━━━━━ TEXTAUSZUG
Der irdische Ruhm bedeutet da wenig. Und doch ist er bereits kulminiert – lediglich zwei Jahre nach dem ersten, damals noch nicht einmal völlig verstandenen und ausgewerteten intergalaktischen Impuls. Am Dienstag, 3. Oktober 2017, kurz vor 12 Uhr gab Göran K. Hansson bekannt, der Generalsekretär der Königlich-Schwedischen Akademie der Wissenschaften, dass der Physik-Nobelpreis 2017 »für entscheidende Beiträge zum LIGO-Detektor und zur Beobachtung von Gravitationswellen« verliehen wird – eine Entdeckung, »die die Welt wahrhaftig erschüttert hat«, wie er schmunzelnd anfügte. Die neun Millionen Schwedische Kronen (gut 940.000 Euro) erhalten zur Hälfte Rainer Weiss sowie zu je einem Viertel Kip S. Thorne und Barry C. Barish (siehe Fotos auf Seite 61).
━━━━━━━━━━
━━━━━ VORLIEGENDES MATERIAL
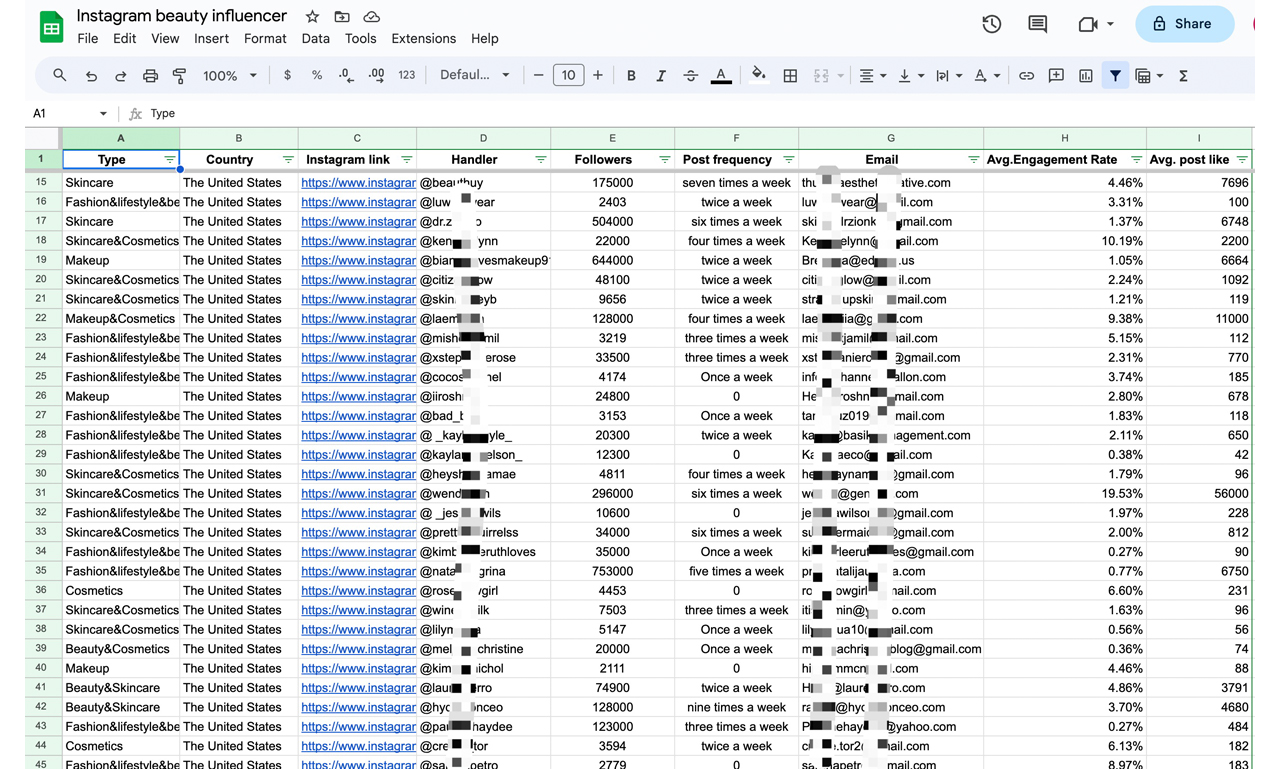Toggle bold formatting
This screenshot has height=769, width=1280.
click(x=631, y=76)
━━━━━━━━━━
AUFGABEN:
1. Beantworten Sie anhand des Textauszugs die folgenden Fragen.
(a) Wer gab die Vergabe des Physik-Nobelpreises 2017 bekannt, und welches Amt hatte er inne?
(b) Wie viele Jahre nach dem ersten intergalaktischen Impuls erreichte der irdische Ruhm seinen Höhepunkt?
(c) Welchen Anteil am Preisgeld erhält Rainer Weiss?
2. Schreiben Sie den Abschnitt des Textauszugs von „Der irdische Ruhm“ bis „auf Seite 61).“ wortgetreu ab.
3. Entscheiden Sie, ob die folgenden Aussagen mit dem Textauszug übereinstimmen. Antworten Sie jeweils mit Ja oder Nein, und zitieren Sie die entscheidende Textstelle wörtlich.
(a) Die Bekanntgabe erfolgte am späten Nachmittag.
(b) Kip S. Thorne und Barry C. Barish erhalten je ein Viertel des Preisgelds.
(c) Das Preisgeld beträgt neun Millionen Euro.

LÖSUNGEN:
1.
(a) Göran K. Hansson, der Generalsekretär der Königlich-Schwedischen Akademie der Wissenschaften.
(b) Zwei Jahre.
(c) Die Hälfte.

2.
Der irdische Ruhm bedeutet da wenig. Und doch ist er bereits kulminiert – lediglich zwei Jahre nach dem ersten, damals noch nicht einmal völlig verstandenen und ausgewerteten intergalaktischen Impuls. Am Dienstag, 3. Oktober 2017, kurz vor 12 Uhr gab Göran K. Hansson bekannt, der Generalsekretär der Königlich-Schwedischen Akademie der Wissenschaften, dass der Physik-Nobelpreis 2017 »für entscheidende Beiträge zum LIGO-Detektor und zur Beobachtung von Gravitationswellen« verliehen wird – eine Entdeckung, »die die Welt wahrhaftig erschüttert hat«, wie er schmunzelnd anfügte. Die neun Millionen Schwedische Kronen (gut 940.000 Euro) erhalten zur Hälfte Rainer Weiss sowie zu je einem Viertel Kip S. Thorne und Barry C. Barish (siehe Fotos auf Seite 61).

3.
(a) Nein: „kurz vor 12 Uhr“
(b) Ja: „zu je einem Viertel Kip S. Thorne und Barry C. Barish“
(c) Nein: „Die neun Millionen Schwedische Kronen (gut 940.000 Euro)“